● Document excerpt:
And in “Internalized Oppression and the Culture of Silence”, Professor Keith Osajima at the University of Redlands discusses the impact of internalized racism on the attitudes and actions of the oppressed:


  • “First, it hinders one’s ability to think and reflect.  Second, oppressed people come to believe that the source of their problems lies, not in the relations within society, but in themselves, in their own inadequacies and inabilities.  Third, the feelings of inferiority, of uncertainty about one’s identity, lead oppressed people to believe that the solution to their problem is to become like or be accepted by those in the dominant group.  They live in what [Paulo] Friere calls a “culture of silence”, where the oppressed believe and feel that they do not have a voice in determining the conditions of their world.  The important outcome is that internalized oppression makes it difficult for the oppressed to take action to transform their world.  It serves to perpetuate oppression, without necessarily resorting to overt forms of violence and force.  The oppressed become unwitting participants in their own oppression.”

When I read these articles, I feel a sense of validation both in terms of my own experience, and in the shared experience of other minorities.  My story isn’t just my story.  This isn’t a singular experience of a girl who was too weak and too introverted and too easily influenced to fight back.  This is widespread, and it is systemic.  Internalized racism is how we give our power to the White race, how we reproduce racism in our communities, and how we will continue the cycle of oppression until we learn how to acknowledge and heal the suffering we have been inflicting upon ourselves.

So why aren’t more people talking about this?  First of all, racism is hard to talk about, especially when you’re the victim, and especially when you’re the perpetrator (and those experiencing internalized racism are both).  In addition, most of us don’t choose to willingly dive into the shame and pain of our deepest wounds.  Healing this is not simple, and there is no magic pill.  It is a journey of introspection, vulnerability, honesty, compassion, and courage.  It is the dismantling of an identity that has been constructed over a lifetime.  Not everyone knows how to go there.  Not everyone wants to.

● Saved data entries:
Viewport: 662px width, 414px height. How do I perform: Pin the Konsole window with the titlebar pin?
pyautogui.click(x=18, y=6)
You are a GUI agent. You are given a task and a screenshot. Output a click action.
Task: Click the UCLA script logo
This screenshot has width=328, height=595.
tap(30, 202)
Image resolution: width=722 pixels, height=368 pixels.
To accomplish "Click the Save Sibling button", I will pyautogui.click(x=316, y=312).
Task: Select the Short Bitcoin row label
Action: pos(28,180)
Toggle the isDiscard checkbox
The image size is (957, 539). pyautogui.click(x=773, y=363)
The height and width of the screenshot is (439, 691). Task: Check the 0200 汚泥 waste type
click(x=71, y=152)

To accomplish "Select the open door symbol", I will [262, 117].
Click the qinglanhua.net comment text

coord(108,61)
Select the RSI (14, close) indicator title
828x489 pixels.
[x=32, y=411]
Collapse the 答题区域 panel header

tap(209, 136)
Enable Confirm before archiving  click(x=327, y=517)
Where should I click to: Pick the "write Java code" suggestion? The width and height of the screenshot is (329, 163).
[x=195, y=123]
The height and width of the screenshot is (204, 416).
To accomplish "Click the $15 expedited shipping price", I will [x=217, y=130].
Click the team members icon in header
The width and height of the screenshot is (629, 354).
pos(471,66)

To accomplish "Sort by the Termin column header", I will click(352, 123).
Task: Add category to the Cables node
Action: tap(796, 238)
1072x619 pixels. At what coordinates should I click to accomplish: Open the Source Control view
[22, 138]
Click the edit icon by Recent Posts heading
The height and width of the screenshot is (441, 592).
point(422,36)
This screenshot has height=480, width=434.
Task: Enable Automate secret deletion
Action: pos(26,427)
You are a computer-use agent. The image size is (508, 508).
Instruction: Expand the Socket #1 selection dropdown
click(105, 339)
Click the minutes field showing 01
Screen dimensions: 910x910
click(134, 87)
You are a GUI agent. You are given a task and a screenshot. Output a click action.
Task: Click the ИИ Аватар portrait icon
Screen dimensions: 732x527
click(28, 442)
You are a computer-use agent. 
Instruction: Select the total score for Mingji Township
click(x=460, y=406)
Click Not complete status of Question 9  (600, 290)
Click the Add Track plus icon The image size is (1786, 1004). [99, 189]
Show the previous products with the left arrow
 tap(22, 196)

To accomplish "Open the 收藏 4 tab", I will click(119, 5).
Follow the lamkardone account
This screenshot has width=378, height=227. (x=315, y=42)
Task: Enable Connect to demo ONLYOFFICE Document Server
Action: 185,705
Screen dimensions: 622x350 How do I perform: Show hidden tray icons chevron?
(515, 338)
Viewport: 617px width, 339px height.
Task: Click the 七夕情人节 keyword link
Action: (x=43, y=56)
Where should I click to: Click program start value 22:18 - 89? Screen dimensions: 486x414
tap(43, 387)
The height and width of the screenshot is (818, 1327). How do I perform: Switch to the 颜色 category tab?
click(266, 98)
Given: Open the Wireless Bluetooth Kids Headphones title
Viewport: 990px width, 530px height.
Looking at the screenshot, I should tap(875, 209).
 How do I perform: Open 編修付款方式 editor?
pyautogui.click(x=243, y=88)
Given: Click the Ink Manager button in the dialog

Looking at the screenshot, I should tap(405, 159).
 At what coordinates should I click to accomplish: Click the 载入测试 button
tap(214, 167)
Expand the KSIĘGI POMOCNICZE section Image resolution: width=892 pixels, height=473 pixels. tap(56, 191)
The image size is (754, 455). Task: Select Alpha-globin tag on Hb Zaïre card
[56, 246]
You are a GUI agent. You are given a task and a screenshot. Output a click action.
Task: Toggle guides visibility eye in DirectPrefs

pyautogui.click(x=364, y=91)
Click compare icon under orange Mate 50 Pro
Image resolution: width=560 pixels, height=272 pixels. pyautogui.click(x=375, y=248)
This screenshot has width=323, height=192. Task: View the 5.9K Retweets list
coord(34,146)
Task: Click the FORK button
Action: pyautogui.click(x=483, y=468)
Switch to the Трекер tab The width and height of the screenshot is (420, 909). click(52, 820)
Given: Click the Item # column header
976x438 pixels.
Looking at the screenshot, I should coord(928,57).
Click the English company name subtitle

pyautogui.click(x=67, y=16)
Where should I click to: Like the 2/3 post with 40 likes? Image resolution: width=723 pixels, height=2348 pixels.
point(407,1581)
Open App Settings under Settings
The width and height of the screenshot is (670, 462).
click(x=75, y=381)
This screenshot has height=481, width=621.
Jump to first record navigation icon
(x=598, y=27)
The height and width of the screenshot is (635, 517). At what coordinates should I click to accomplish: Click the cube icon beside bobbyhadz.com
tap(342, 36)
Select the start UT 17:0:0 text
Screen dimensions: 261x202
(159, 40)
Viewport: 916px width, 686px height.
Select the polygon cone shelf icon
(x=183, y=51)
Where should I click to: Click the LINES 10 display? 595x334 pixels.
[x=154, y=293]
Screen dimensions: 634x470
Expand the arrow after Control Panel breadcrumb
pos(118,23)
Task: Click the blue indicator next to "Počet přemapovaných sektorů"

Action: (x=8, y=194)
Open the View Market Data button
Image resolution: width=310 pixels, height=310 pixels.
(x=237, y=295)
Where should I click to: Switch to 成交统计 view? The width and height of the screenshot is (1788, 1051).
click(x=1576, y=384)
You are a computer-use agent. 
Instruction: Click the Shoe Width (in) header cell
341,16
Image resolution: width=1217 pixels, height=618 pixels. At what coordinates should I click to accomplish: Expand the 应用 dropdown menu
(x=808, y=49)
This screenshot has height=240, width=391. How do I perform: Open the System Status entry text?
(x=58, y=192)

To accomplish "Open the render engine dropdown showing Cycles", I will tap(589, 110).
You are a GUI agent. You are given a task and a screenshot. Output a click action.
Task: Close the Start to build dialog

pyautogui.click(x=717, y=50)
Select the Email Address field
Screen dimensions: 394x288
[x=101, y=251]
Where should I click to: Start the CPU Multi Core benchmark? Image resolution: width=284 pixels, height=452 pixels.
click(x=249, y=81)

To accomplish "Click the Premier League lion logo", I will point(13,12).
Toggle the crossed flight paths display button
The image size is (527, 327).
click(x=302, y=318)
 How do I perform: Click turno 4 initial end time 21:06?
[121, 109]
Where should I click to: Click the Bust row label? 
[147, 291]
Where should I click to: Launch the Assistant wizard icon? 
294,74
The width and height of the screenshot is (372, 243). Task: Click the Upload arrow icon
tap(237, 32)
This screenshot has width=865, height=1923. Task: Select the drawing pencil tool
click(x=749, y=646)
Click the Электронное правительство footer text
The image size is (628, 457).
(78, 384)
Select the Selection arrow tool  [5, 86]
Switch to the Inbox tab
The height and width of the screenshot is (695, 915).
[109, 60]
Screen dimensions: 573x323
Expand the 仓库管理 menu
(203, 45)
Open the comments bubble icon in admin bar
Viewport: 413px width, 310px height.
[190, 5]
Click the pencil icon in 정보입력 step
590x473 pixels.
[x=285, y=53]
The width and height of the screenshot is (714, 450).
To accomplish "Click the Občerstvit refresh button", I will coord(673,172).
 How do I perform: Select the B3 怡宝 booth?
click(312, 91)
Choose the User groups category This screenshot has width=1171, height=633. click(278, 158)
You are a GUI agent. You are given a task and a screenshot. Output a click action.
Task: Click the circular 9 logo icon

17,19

● Goals:
1) Copy the passage on internalized racism word for word, from "So why aren’t" up to and including "everyone wants to.".
2) Which university does the passage on internalized racism name as Professor Keith Osajima's institution?
3) The passage on internalized racism calls healing a journey of several qualities. List every one of them.

● Responses:
1)
So why aren’t more people talking about this?  First of all, racism is hard to talk about, especially when you’re the victim, and especially when you’re the perpetrator (and those experiencing internalized racism are both).  In addition, most of us don’t choose to willingly dive into the shame and pain of our deepest wounds.  Healing this is not simple, and there is no magic pill.  It is a journey of introspection, vulnerability, honesty, compassion, and courage.  It is the dismantling of an identity that has been constructed over a lifetime.  Not everyone knows how to go there.  Not everyone wants to.

2) The University of Redlands.

3)
- Introspection
- Vulnerability
- Honesty
- Compassion
- Courage